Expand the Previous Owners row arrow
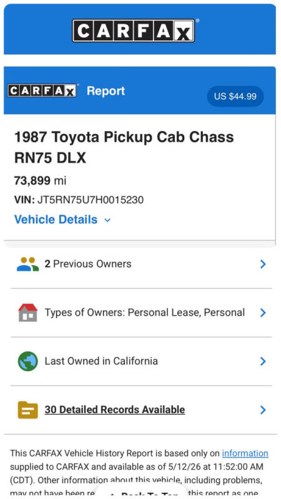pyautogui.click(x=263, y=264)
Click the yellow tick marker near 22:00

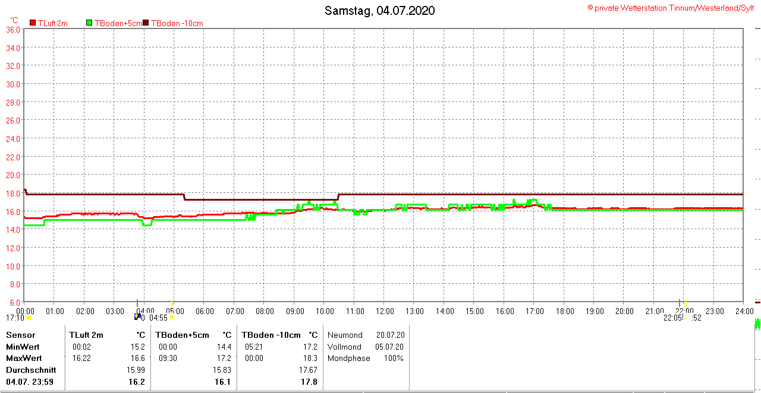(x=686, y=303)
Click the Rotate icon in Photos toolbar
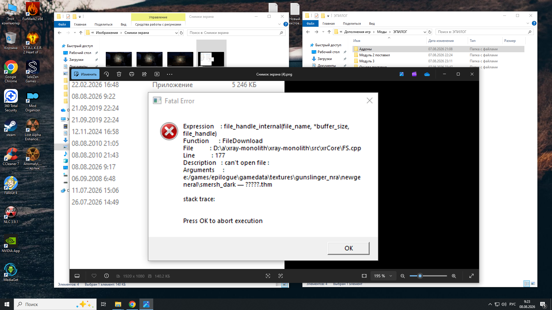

####

TASK OBJECTIVE
Rewrite the data above with "toolbar" replaced by "menu bar" and everything else unchanged, leaving out the pictures.

RESPONSE
Expand the Previous Owners row arrow
pyautogui.click(x=263, y=264)
Click the yellow tick marker near 22:00

(x=686, y=303)
Click the Rotate icon in Photos menu bar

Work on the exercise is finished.